Photo by: Danny Fulgencio

The self-proclaimed paradise where community is built

With property values in Lake Highlands rising steadily during the past several years, most homeowners here seem ecstatic to be in on one of Dallas’ best-kept secrets. One group of neighbors actually renamed their cul-de-sac Utopia. Tangible trinkets such as a wineglass-adorned street sign toppers and “Utopia” T-shirts christened the designation.

Utopia — an area near Forest Meadow Junior High — hosts holiday parties, crawfish boils, parties for graduating Lake Highlands High School seniors and second-chance proms for grown ups who want a do-over, to name a few. The Utopia identity was founded in about 2000, former resident Doug Throckmorton says. He moved in with wife, Sheri, and children, Caroline and Evan, that year.

It reminds him of childhood, when his mom’s friends would drop in with adult beverages and hang out while all the children ate pizza.

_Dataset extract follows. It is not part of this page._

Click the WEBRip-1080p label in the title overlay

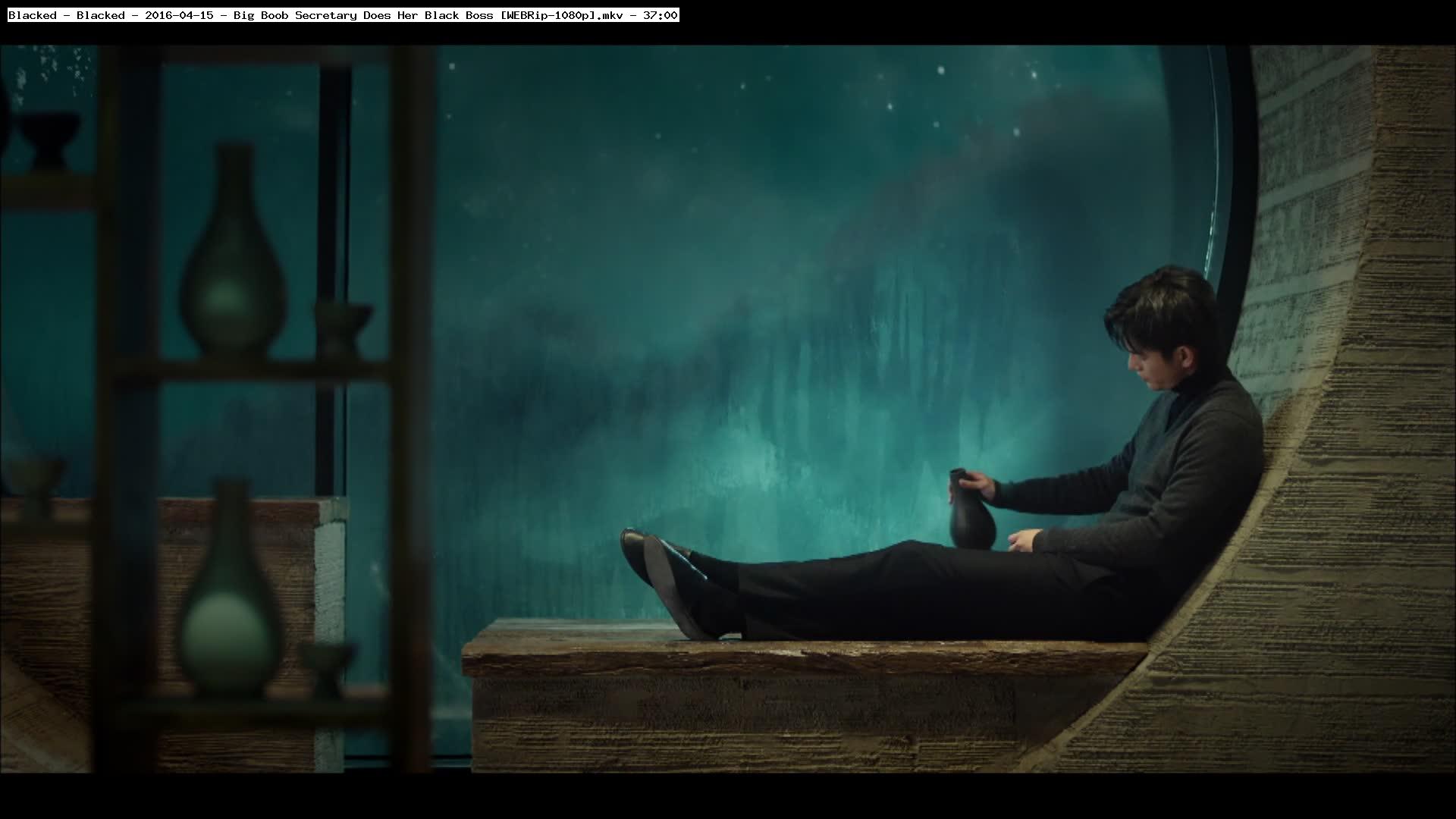(x=548, y=15)
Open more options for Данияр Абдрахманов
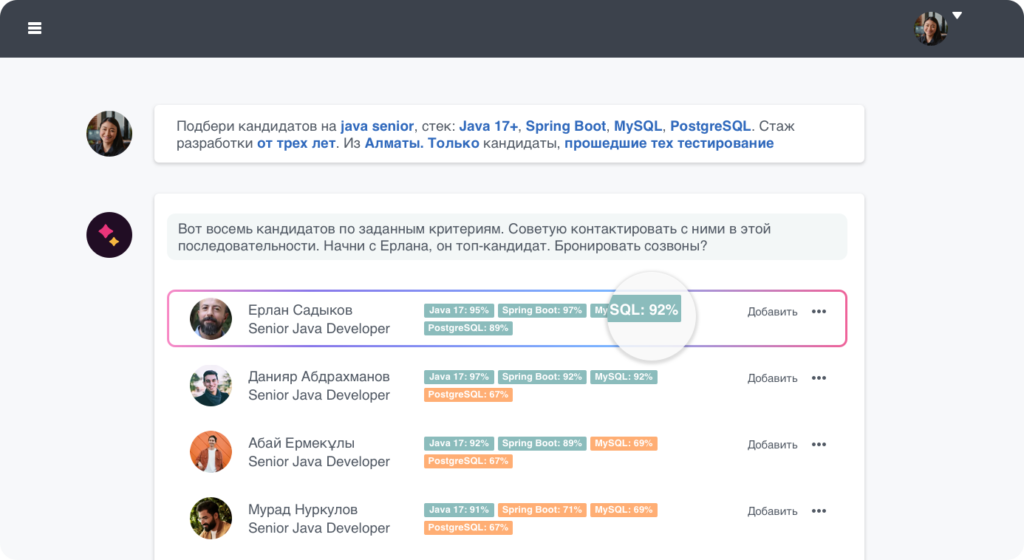This screenshot has height=560, width=1024. coord(819,378)
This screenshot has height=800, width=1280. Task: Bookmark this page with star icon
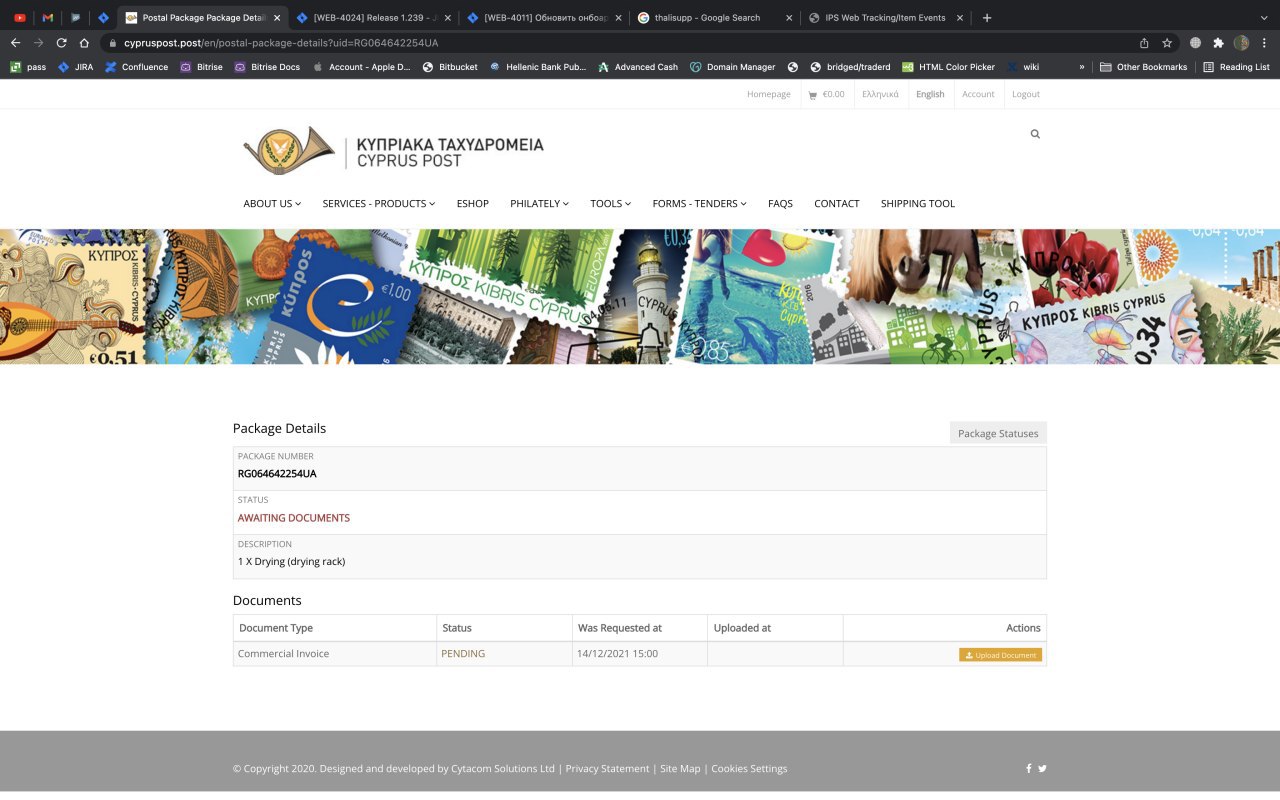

“When I had kids I thought, ‘Isn’t that just what you do?’ ”

It all started with happy hours in the street.

We need to drink local, they reasoned and agreed.

“And that became our slogan,” resident Kelle Shanks explains. “We printed it, with our longitude and latitude coordinates, on the back of ‘Utopia’ T-shirts.”

“Play local” proclaims the kid’s shirts.

“It’s really about belonging and participating, being part of something bigger, building bonds. We take care of each other,” Shanks adds.

“Utopia is like when I was a kid,” Kim Aman says. “It’s a flashback to the ‘60s and ‘70s. You can borrow a cup of sugar or a glass of wine.”

In an era when or private Facebook groups serve as the community gathering place, Utopia is real.

That’s nice, but does Utopia’s shape, ambiance and reputation add to home values? When one home recently hit the market, the Realtor’s description read: “Neighbors call it Utopia. Come find out why.”

Shanks says people regularly ask her to let them know if a homeowner plans to sell.

Though cul-de-sacs fell out of favor with urban planners and architects around 2006, according to a National Public Radio story, “one important group still appears to be in love with the cul-de-sac: homebuyers.”

One Realtor tells NPR: “Buyers still line up to live on dead streets.” The story goes on to cite a study that backs such claims: “Buyers were willing to pay 20 percent more for a home on a cul-de-sac.”

Doug Throckmorton has seen it for himself in Utopia. “Our house sold in about 3 minutes [over list price],” he says.

Ultimately, it’s about people, not place.

“We don’t need this house. But we do need our neighbors,” says Aman, a.k.a. Farmer Aman, who leads the farm project at nearby Moss Haven Elementary.

“Our kids all grew up together and they have great memories,” Sheri Throckmorton says with a nostalgic sigh. “It’s the closest thing to ‘Leave It to Beaver’ you can get in modern-day times.”